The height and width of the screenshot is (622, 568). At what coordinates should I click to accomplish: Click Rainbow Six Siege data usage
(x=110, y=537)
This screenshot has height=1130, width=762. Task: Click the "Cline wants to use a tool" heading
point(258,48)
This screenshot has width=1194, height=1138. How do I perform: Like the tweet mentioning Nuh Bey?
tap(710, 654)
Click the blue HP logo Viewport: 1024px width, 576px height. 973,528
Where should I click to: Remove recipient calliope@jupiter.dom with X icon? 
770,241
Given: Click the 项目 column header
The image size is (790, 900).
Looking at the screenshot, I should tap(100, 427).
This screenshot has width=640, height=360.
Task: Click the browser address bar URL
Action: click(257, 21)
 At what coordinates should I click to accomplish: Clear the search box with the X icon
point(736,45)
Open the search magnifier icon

Problem statement: There is a run of lines above from the one with "Where should I" to the one with "Given: Click the 项目 column header"; print exactly that run, both ends included, and nothing else.

Completed exercise:
Where should I click to: Remove recipient calliope@jupiter.dom with X icon? 
770,241
Given: Click the 项目 column header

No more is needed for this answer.